StyleRec: A Benchmark Dataset for Prompt Recovery in Writing Style Transformation
Shenyang Liu, Yang Gao, Shaoyan Zhai, Liqiang Wang
TL;DR
This work tackles prompt recovery in the niche of writing style transformation prompts by introducing StyleRec, a high-quality benchmark dataset generated from YouTube transcripts and validated through meaning- and cycle-consistency checks. It systematically compares multiple recovery strategies—direct inference, jailbreak, chain-of-thought, LoRA-based fine-tuning, and a canonical-prompt fallback—across two LLMs, revealing that one-shot prompting and fine-tuning often yield the strongest results, while traditional metrics may fail to capture semantic fidelity.

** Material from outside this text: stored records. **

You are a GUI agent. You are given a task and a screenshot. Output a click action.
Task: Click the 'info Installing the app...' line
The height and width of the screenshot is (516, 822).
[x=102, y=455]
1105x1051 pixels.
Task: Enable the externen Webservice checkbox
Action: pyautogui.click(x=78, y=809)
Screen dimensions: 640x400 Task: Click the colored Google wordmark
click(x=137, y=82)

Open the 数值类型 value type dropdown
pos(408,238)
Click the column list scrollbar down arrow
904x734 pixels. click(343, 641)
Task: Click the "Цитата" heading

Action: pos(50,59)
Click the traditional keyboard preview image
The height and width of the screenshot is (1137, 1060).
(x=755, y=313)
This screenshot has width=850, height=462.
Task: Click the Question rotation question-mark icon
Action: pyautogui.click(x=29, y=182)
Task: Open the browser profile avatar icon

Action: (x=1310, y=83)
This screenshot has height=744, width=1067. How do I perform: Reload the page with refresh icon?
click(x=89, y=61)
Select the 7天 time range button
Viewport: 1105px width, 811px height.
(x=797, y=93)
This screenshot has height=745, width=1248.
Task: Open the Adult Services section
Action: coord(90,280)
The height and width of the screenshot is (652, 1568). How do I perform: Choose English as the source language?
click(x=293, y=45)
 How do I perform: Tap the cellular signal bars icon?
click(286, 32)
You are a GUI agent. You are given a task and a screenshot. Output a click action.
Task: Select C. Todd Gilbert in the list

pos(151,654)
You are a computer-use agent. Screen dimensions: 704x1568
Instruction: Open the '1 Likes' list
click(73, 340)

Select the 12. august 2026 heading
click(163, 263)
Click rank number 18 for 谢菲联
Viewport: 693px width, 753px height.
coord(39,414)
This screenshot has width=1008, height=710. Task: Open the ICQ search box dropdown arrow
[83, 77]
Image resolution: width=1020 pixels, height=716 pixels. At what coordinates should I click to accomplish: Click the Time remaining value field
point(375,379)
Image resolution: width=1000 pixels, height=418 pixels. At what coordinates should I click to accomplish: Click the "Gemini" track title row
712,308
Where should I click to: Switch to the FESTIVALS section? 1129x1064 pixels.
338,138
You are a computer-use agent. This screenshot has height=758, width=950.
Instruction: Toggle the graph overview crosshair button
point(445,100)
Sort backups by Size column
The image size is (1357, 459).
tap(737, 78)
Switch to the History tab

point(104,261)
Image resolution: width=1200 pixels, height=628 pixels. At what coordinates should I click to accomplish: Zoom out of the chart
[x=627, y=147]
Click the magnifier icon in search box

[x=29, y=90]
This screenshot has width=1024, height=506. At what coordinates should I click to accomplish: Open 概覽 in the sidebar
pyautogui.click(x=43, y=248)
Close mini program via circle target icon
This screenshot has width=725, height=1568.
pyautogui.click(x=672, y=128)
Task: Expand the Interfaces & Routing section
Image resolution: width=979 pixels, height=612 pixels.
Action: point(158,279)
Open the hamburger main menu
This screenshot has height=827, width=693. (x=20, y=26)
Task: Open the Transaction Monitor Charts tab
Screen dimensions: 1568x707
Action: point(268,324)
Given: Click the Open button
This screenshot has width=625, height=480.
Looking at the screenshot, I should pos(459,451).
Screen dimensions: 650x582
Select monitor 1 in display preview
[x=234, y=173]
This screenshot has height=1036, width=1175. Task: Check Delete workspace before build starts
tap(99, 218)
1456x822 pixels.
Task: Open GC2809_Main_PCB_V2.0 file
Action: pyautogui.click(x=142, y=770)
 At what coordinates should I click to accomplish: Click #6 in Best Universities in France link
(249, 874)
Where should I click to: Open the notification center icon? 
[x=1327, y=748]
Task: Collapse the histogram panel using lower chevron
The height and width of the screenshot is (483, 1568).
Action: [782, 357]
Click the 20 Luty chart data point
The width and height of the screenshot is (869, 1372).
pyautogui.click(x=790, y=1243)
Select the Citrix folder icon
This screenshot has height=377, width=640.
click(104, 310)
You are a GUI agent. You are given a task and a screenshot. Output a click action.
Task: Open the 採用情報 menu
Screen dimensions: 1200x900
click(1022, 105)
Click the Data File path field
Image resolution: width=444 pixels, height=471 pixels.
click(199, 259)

The study highlights the limitations of BLEU and Exact Match for prompt-recovery evaluation and demonstrates that Sharpened Cosine Similarity and token-level F1 provide more reliable guidance in this setting. Overall, StyleRec enables targeted progress in prompt recovery for unrestricted input prompts and points to the need for improved evaluation metrics and scalable data-generation pipelines for broader generalization.
Abstract
Prompt Recovery, reconstructing prompts from the outputs of large language models (LLMs), has grown in importance as LLMs become ubiquitous. Most users access LLMs through APIs without internal model weights, relying only on outputs and logits, which complicates recovery. This paper explores a unique prompt recovery task focused on reconstructing prompts for style transfer and rephrasing, rather than typical question-answering. We introduce a dataset created with LLM assistance, ensuring quality through multiple techniques, and test methods like zero-shot, few-shot, jailbreak, chain-of-thought, fine-tuning, and a novel canonical-prompt fallback for poor-performing cases. Our results show that one-shot and fine-tuning yield the best outcomes but highlight flaws in traditional sentence similarity metrics for evaluating prompt recovery. Contributions include (1) a benchmark dataset, (2) comprehensive experiments on prompt recovery strategies, and (3) identification of limitations in current evaluation metrics, all of which advance general prompt recovery research, where the structure of the input prompt is unrestricted.